THE CALIFORNIA Supreme Court has handed down a decision that rewrites the state’s independent contractor law by adopting a more stringent test for determining whether or not someone is an employee for wage order cases.
The new law will affect any California business that uses independent contractors and it makes it more difficult to classify someone as an independent contractor.
In its decision in Dynamex Operations West, Inc. vs. Superior Court, the court rejected a test that’s been used for more than a decade in favor of a more rigid three-factor approach, often called the “ABC” test.
The ‘ABC’ test
Under this new test, a person would be considered an independent contractor only if the hiring entity can prove:
- That the worker is free from the control and direction of the hiring entity in connection with the performance of the work, both under the contract for the performance of the work and in fact.
- That the worker performs work that is outside the usual course of the hiring entity’s business; AND
- That the worker is customarily engaged in an independently established trade, occupation or business of the same nature as the work performed (in other words, that the worker is in business for themselves).
The big change
The prong that changes the most is the B prong under the ruling (see box on right). Prior to this decision, a hiring entity could show that a worker is an independent contractor by either demonstrating that they work outside the course of the company’s usual business or outside all of the places of business of the hiring company.
The decision essentially deletes the second clause about outside all of the places of business of the hiring company.
In other words, the only way to be an independent contractor is if the work falls outside the scope of the usual course of business of the hiring entity. So, if you have employees doing the same work as an independent contractor, there could be a problem.
While this shouldn’t interfere with your business if you hire a contractor to come in and work on building repairs, companies that have been using the independent contractor model to conduct their business may run into problems.
It should be noted that this case only concerns wage orders issued by the Industrial Welfare Commission, and does not apply to other wage and hour laws.
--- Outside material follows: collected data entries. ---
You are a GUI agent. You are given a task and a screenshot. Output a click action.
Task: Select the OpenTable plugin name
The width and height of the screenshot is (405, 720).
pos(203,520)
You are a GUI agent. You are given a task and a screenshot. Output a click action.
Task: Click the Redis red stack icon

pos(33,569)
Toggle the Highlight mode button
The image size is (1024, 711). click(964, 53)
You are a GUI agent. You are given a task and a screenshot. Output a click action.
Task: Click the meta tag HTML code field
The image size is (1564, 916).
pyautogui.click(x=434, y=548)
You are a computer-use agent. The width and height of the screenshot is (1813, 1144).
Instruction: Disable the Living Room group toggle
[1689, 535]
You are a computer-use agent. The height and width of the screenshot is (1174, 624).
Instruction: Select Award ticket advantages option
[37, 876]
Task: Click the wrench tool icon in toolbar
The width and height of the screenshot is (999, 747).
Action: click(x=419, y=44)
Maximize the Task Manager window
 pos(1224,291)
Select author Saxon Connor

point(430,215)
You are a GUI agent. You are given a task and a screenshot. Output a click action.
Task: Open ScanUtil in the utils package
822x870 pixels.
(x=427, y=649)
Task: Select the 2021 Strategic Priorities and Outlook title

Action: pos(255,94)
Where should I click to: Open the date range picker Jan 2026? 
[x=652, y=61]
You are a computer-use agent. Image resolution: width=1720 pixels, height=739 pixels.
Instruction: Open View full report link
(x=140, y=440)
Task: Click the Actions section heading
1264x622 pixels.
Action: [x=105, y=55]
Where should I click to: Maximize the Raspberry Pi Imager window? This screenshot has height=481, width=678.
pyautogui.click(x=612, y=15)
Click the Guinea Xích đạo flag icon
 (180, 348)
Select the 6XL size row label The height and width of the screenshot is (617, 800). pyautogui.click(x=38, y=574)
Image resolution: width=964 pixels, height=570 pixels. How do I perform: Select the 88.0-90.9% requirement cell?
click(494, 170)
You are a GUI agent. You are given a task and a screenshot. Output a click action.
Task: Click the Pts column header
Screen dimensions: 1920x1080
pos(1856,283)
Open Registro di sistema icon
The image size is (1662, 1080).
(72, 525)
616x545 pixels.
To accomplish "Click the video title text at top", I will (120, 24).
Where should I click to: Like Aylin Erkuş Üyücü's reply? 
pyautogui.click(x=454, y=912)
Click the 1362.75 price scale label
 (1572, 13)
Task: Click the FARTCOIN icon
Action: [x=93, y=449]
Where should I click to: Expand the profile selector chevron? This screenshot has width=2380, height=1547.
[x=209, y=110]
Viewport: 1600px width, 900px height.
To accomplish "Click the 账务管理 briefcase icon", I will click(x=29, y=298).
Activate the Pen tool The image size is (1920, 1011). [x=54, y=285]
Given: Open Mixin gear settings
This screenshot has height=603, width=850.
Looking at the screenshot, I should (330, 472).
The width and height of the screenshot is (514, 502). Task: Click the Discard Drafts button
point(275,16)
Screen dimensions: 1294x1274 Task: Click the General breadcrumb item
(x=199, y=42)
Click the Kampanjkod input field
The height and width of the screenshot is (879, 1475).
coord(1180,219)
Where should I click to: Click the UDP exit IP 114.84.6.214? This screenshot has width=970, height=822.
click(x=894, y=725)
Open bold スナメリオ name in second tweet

That means for other cases not concerning wage orders, an earlier decision known as the “Borello” decision still stands in terms of the independent contractor test.
In Borello, the Supreme Court held that the “right to control” the means and manner in which work is performed is the most key factor when evaluating a classification analysis. Other factors include:
- Ownership of equipment
- Opportunity for profit and loss, and
- The belief of the parties.
This test is more flexible because it balances the different factors to arrive at a classification based on individual circumstances of each case.
Prior to Dynamex, many referred to the multi-factor Borello test as the traditional “common law” classification analysis.
The court has abandoned the existing test for deciding a worker’s employee status, which included factors like whether a person could be fired without cause and amount of supervision.
Now, workers are considered employees if their job is considered to be the “usual course” of the business operations.